-- Data for this task follows --

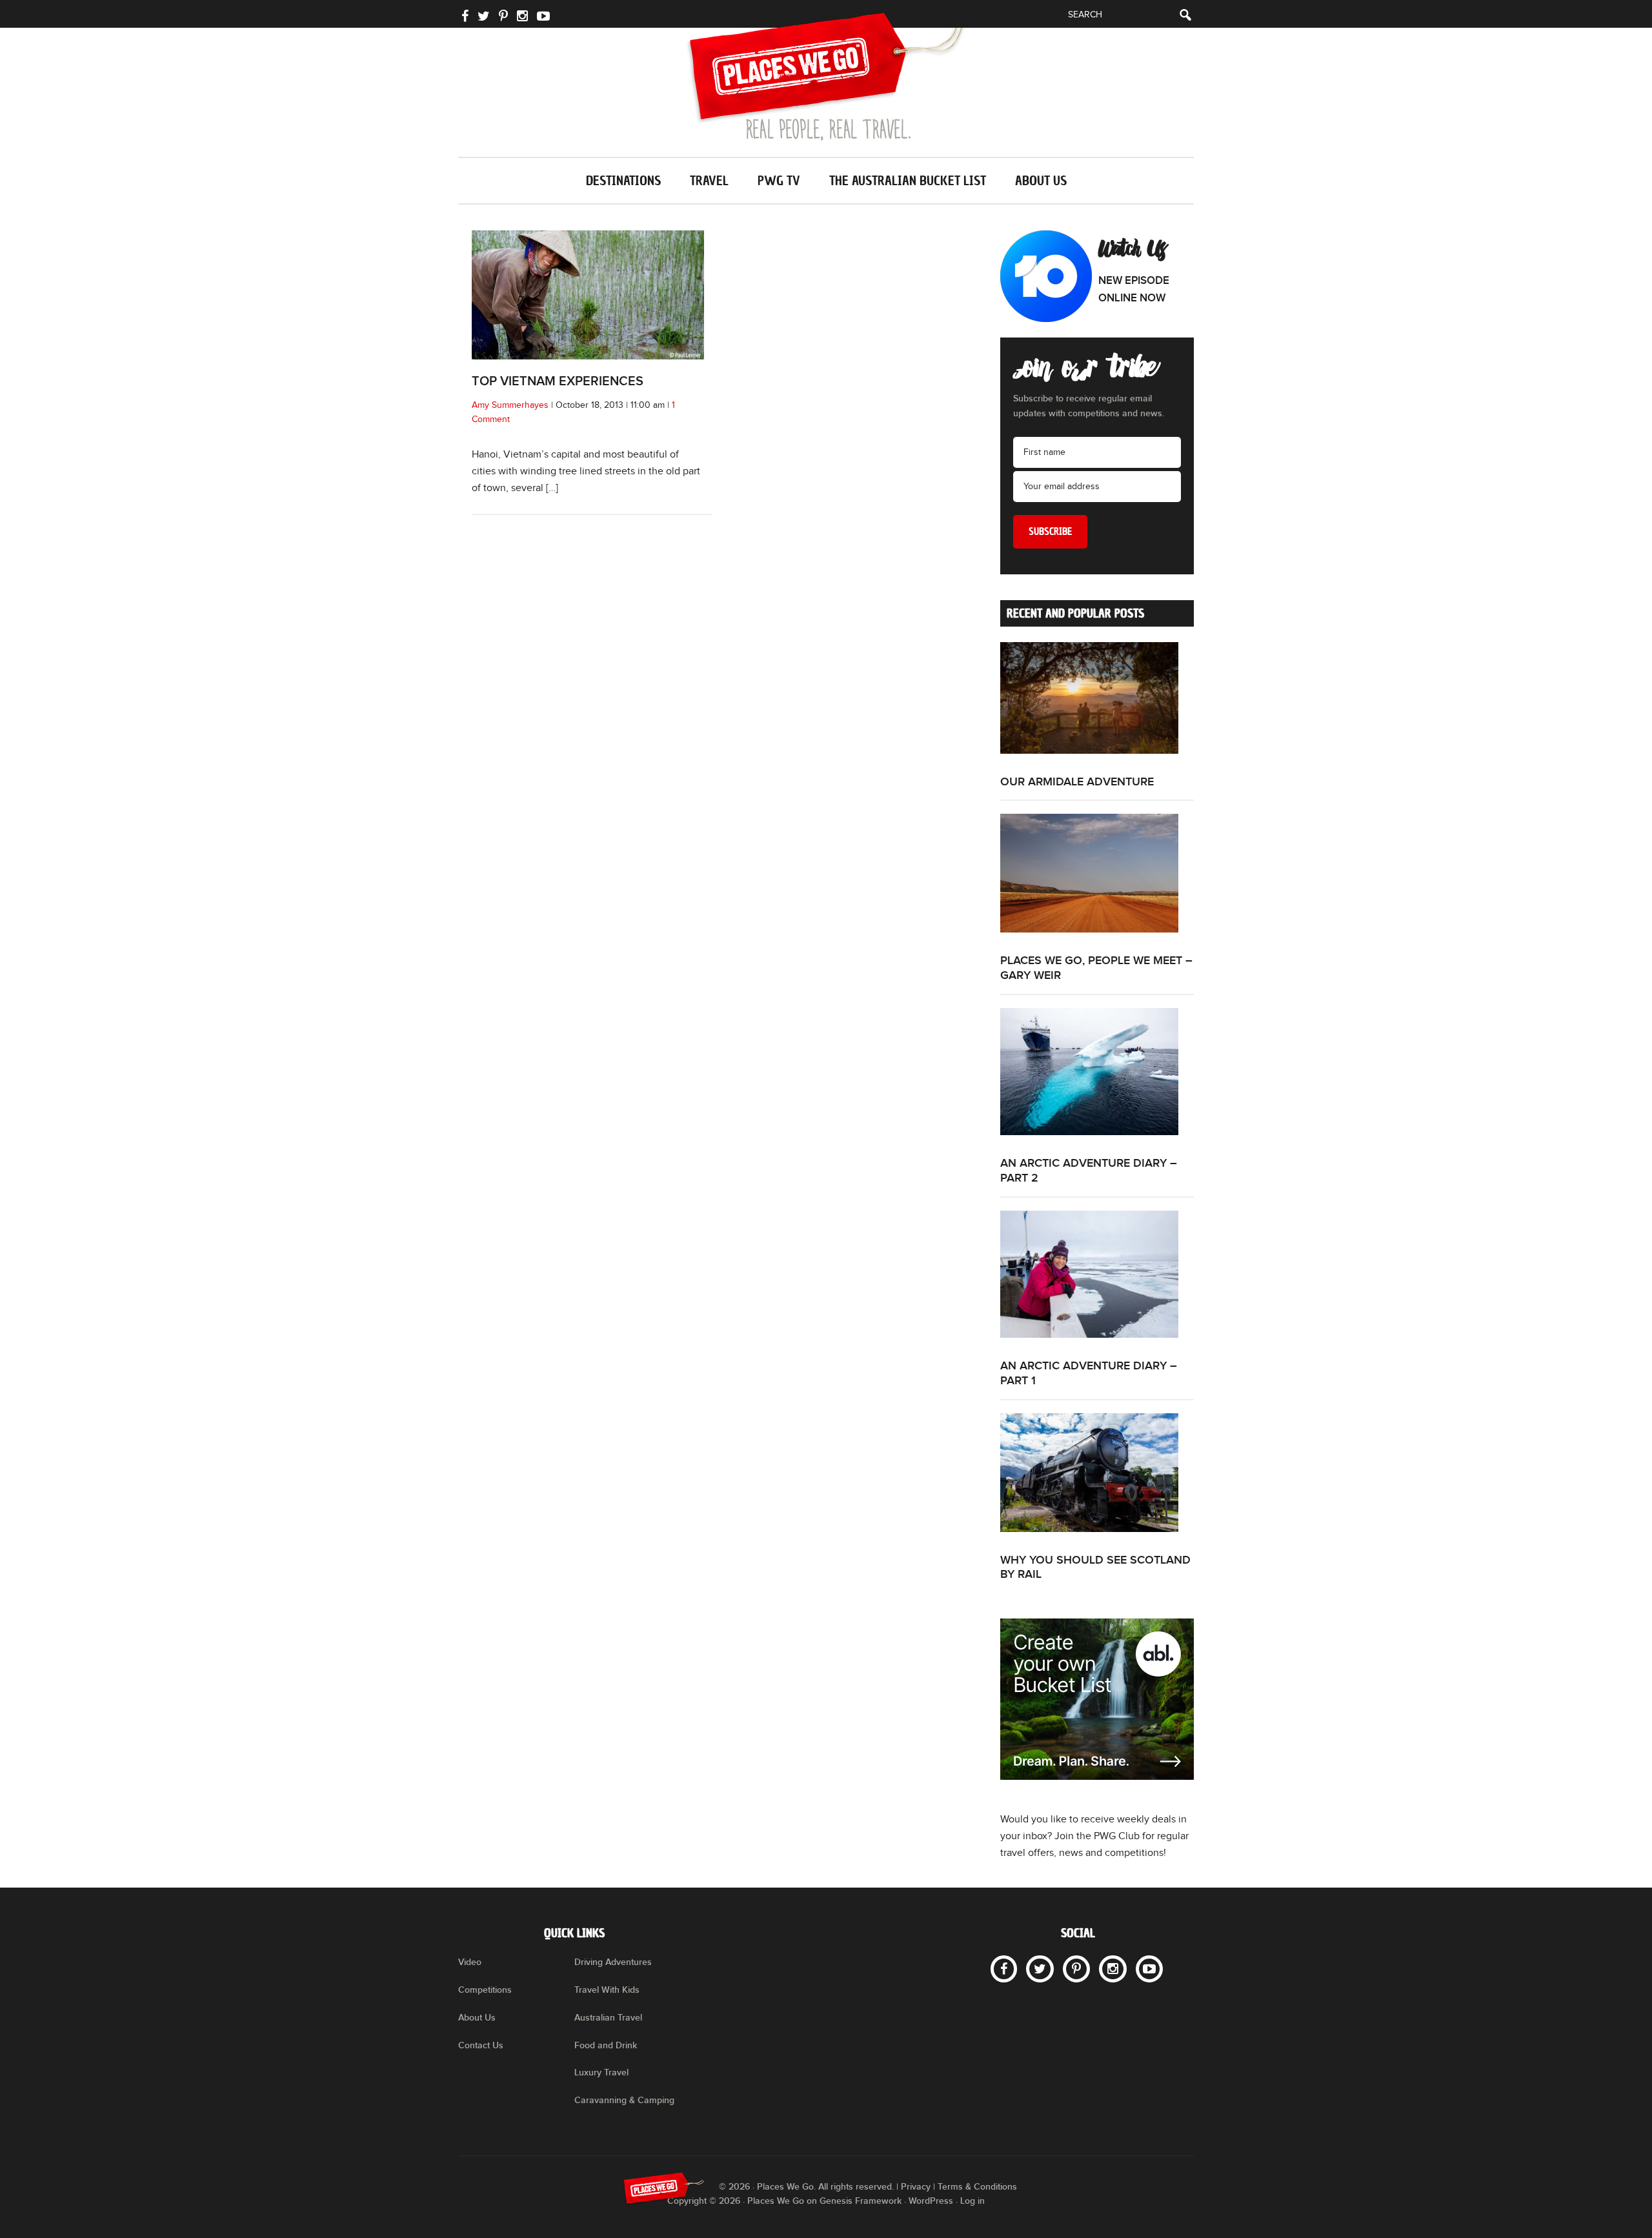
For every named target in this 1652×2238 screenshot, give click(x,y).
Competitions (485, 1989)
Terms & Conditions (977, 2186)
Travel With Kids (607, 1989)
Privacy (916, 2186)
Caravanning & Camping (624, 2100)
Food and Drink (605, 2045)
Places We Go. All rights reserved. (825, 2186)
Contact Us (480, 2045)
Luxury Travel (601, 2072)
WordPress (931, 2200)
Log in (972, 2200)
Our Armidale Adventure (1077, 782)
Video (469, 1962)
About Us (477, 2017)
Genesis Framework (861, 2200)
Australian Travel (608, 2017)
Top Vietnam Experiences (557, 381)
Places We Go (826, 76)
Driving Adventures (613, 1962)
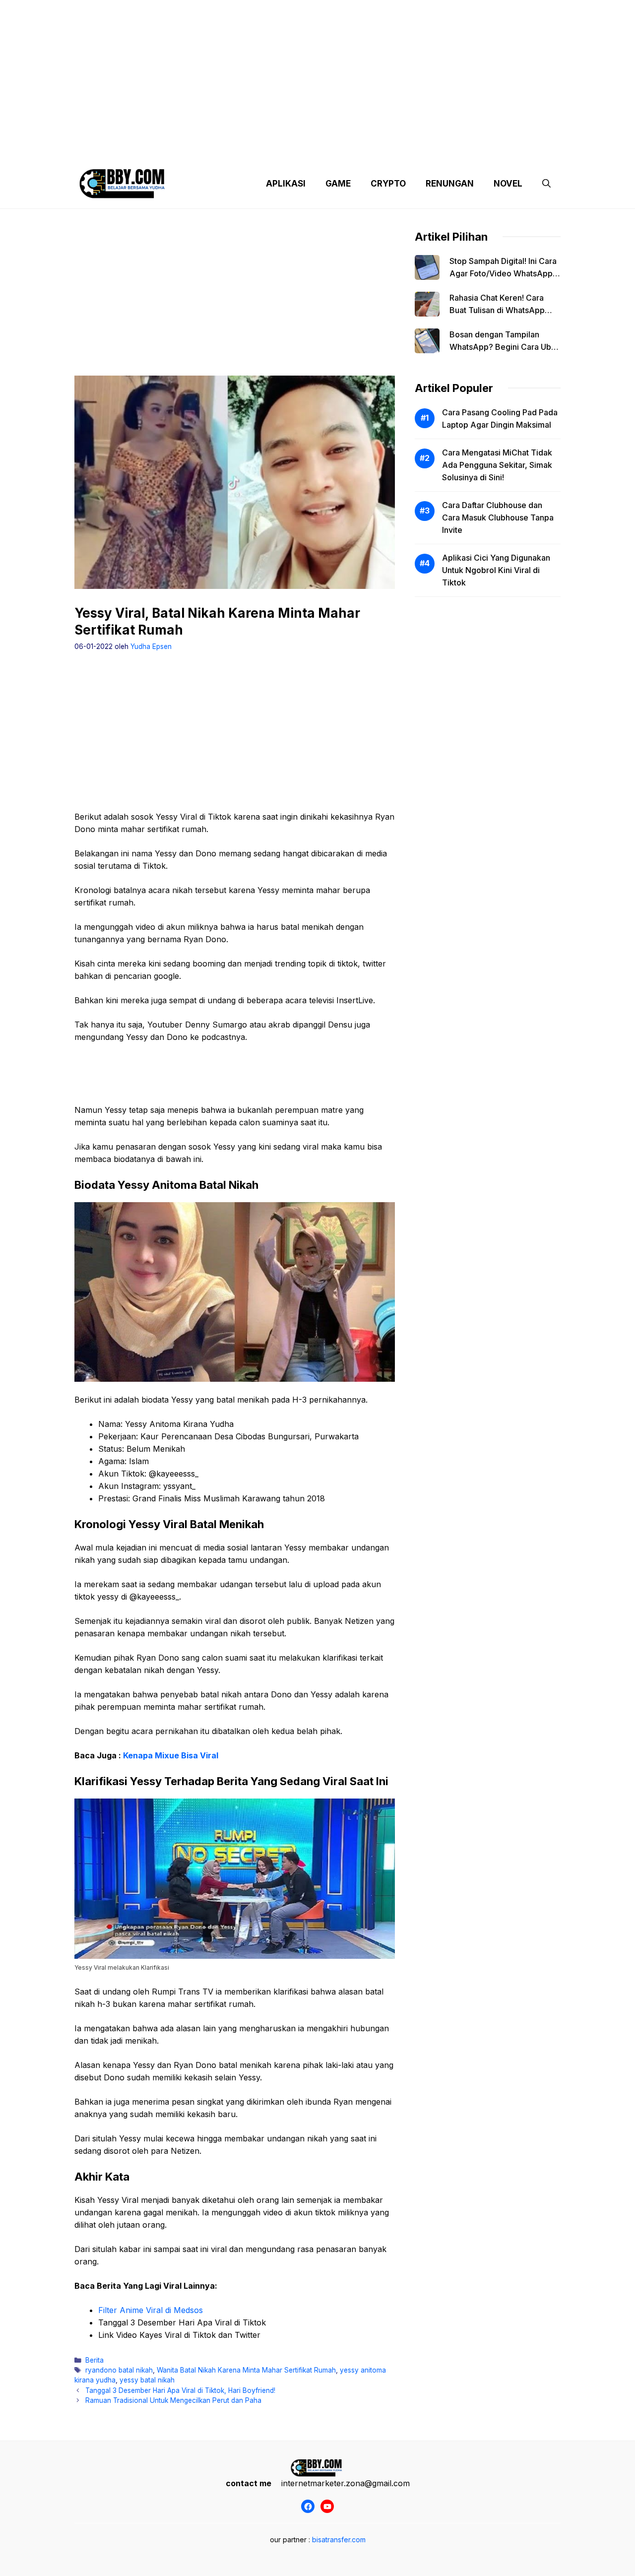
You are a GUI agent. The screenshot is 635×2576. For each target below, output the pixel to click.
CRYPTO (388, 184)
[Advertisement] (317, 69)
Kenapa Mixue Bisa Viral (170, 1755)
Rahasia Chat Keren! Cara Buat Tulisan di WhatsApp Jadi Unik (497, 310)
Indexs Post (363, 149)
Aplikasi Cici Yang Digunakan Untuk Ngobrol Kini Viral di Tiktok (496, 570)
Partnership (523, 149)
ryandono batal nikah (119, 2370)
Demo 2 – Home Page (239, 149)
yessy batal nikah (147, 2380)
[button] (546, 183)
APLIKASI (286, 184)
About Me (416, 149)
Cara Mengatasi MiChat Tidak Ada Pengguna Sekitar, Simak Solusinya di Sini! (497, 465)
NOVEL (508, 184)
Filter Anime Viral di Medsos (150, 2310)
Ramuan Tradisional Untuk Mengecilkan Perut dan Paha (173, 2400)
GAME (338, 184)
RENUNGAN (450, 184)
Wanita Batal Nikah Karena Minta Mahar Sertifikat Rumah (246, 2370)
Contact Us (467, 149)
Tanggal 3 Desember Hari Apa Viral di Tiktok (182, 2322)
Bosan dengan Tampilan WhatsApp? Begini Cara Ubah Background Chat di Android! (504, 346)
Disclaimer (309, 149)
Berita (94, 2360)
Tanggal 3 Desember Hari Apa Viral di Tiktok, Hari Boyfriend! (180, 2390)
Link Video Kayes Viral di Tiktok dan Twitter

-- Data for this task concluded --

Work order
Copy every line exactly, from the opening line of the entries down to the line holding "You are a GUI", and keep the pictures out.

Answer below
For every named target in this 1652×2238 screenshot, give click(x,y).
Competitions (485, 1989)
Terms & Conditions (977, 2186)
Travel With Kids (607, 1989)
Privacy (916, 2186)
Caravanning & Camping (624, 2100)
Food and Drink (605, 2045)
Places We Go. All rights reserved. (825, 2186)
Contact Us (480, 2045)
Luxury Travel (601, 2072)
WordPress (931, 2200)
Log in (972, 2200)
Our Armidale Adventure (1077, 782)
Video (469, 1962)
About Us (477, 2017)
Genesis Framework (861, 2200)
Australian Travel (608, 2017)
Top Vietnam Experiences (557, 381)
Places We Go (826, 76)
Driving Adventures (613, 1962)
You are a GUI agent. The screenshot is 635×2576. For each target below, output the pixel to click.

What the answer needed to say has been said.